Date Joined Jul 2005
Total Posts : 12014
   Posted 4/5/2010 10:19 AM (GMT -7)   

Allie, it does sound like the hospital your mum has been in has been very neglectful in regard to sanitary/serile issues.  I must say that Mayo here does an excellent job.  EVERY patient has a private room and rooms are only on one side of the wall, with a nursing station between each room.  Containers of antibacterial foam are attached to the walls and on counter tops everywhere.  Every medical person who came in contact with me washed their hands and/or wore gloves.  In the surgical suites, the sterile instruments come up on one dumbwaiter while the used ones go down on another to prevent cross-contamination.  So I was quite surprised when I developed pneumonia.  But I do believe their incidence of infection is very low and incidents of death from infection even lower.  Other hospitals could learn from them.

Hugs,

Connie


hep93
Forum moderator - Hepatitis
 
"But that was yesterday, and I was a different person then."
Lewis Carroll, Alice in Wonderland


child4
Regular Member


Date Joined Jun 2009
Total Posts : 107
   Posted 4/5/2010 1:22 PM (GMT -7)   
My mom passed because of septic shock as well. We were in great hands, they did explain all of the infection risks to us. They made us wear gowns and all of that to try and keep it as clean as possible, In fact, the night before mom passed, the doctor believed that she had pulled through the c-diff and was making plans to get mom back to the step down. I was mom's poa, it was my decision that they should not try and treat the septis anymore, mom was in just a vicious cyle of an infection, then c-diff while treating then pulling through then getting another infection. I feel like I did everything I could, what happened with the infection was beyond my control. I would not have proceeded in a differnt manner. I'm not sure I could have asked the hopital or doctors to to any more to prevent it.

Bee83
New Member


Date Joined Jun 2009
Total Posts : 15
   Posted 4/5/2010 6:34 PM (GMT -7)   
I understand what everyone is saying but the risk of infection was only explained to us after she was infected.

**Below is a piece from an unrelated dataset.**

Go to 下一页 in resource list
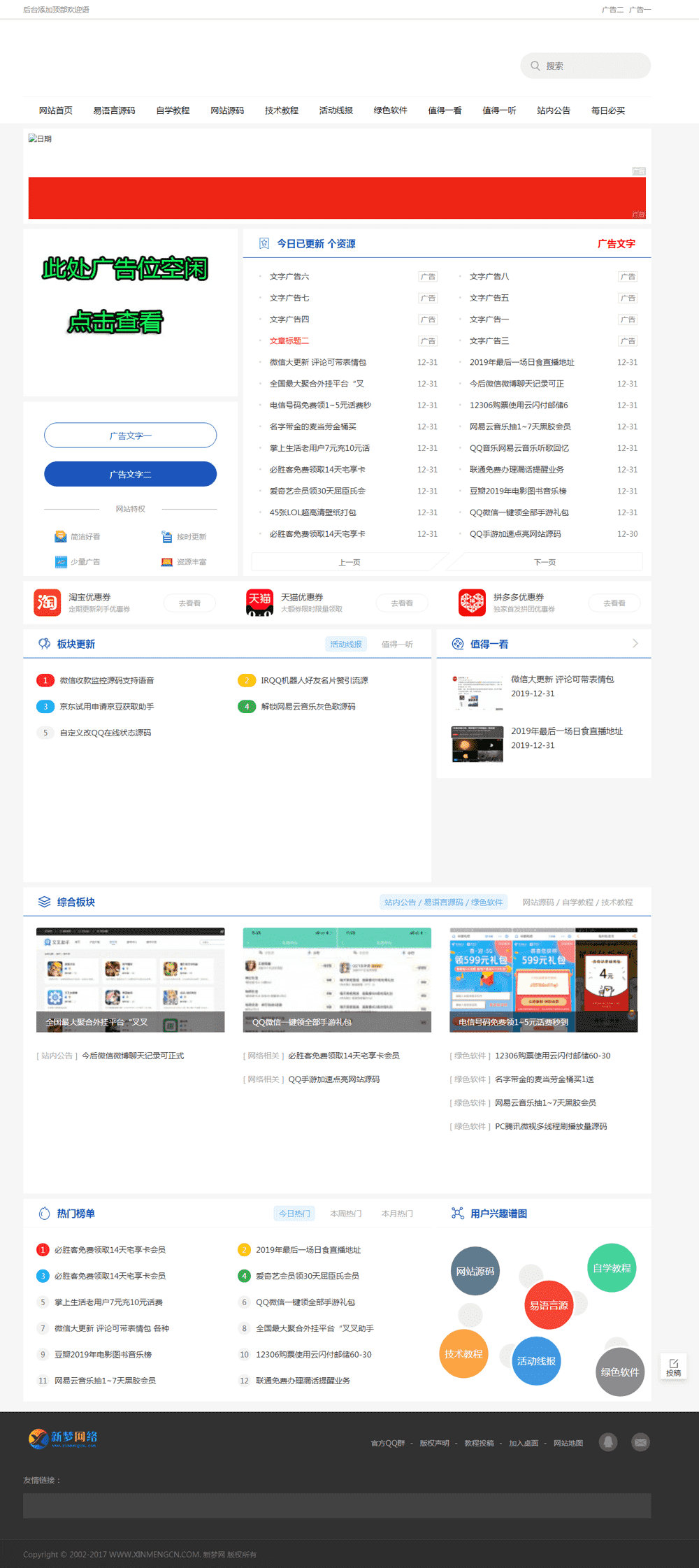pyautogui.click(x=545, y=562)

The preventative measure were taken once she was put into the ICU. She was in the IMCU for a week that's when she had the first signs of sepsis. Even then she wasn't moved to intensive care right away. She was only moved to intensive care while receiving blood platelets after she began to aspirate and a concerned nurse spoke with her doctor. We only were asked to wear masks and gowns to visit her once she was in the ICU. I too was my mom's point of contact. I had to make the decision to stop all meds aside from morphine drip to keep her comfortable and to remove the ventilator. It was the most difficult decision I've ever had to make in my life and I still get teary eyed when I think about having had to make that decision. She wasn't getting any better after septic shock set in, it was a downward spiral and no need to hold on for my own selfish reasons.

I don't know it just a lot to deal with. For those of you who've lost a parent I'm sure you understand what I'm feeling right now. There was no "preparation" time so to speak. She went into the hospital for a hip fracture and dehydration.

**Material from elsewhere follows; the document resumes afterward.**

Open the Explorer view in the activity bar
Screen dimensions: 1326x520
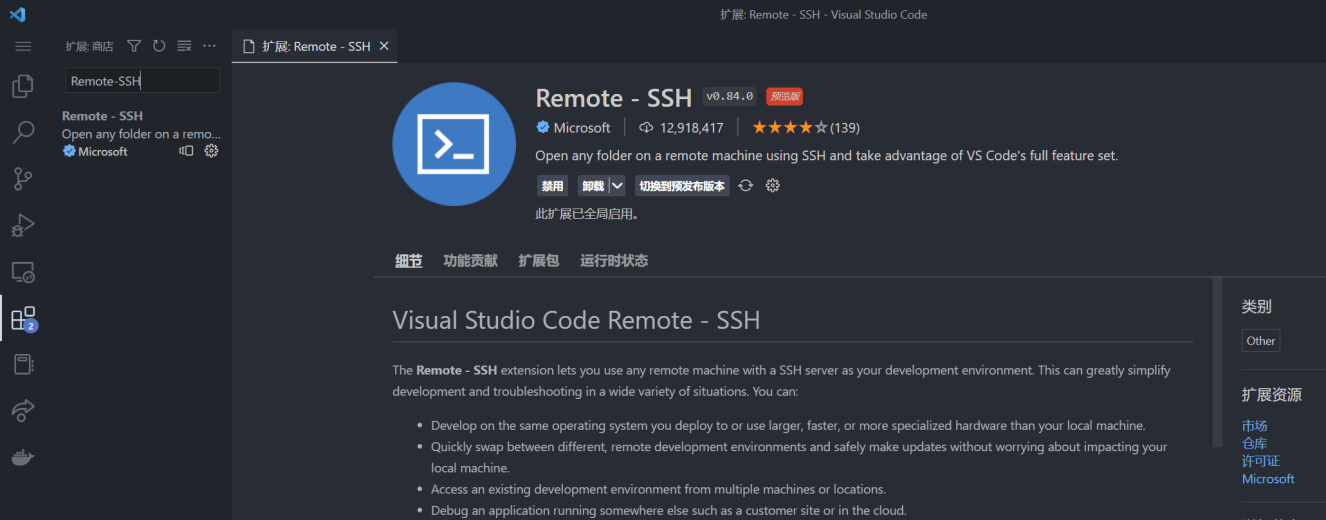click(23, 87)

The cirrhosis has been there for a few years, but it'd never caused her any major complications. I just expected this to all be a "regular" hospital visit and then 2 weeks later she was gone.

hep93
Elite Member


Date Joined Jul 2005
Total Posts : 12014
   Posted 4/14/2010 3:04 PM (GMT -7)   
I just read a NY Times article that states 100,000 deaths a year are attributed to germs.  (Thanks, David!)  The good news is that the government is going to start sanctioning hospitals with high rates of infection in 2015.
hep93
Forum moderator - Hepatitis
 
"But that was yesterday, and I was a different person then."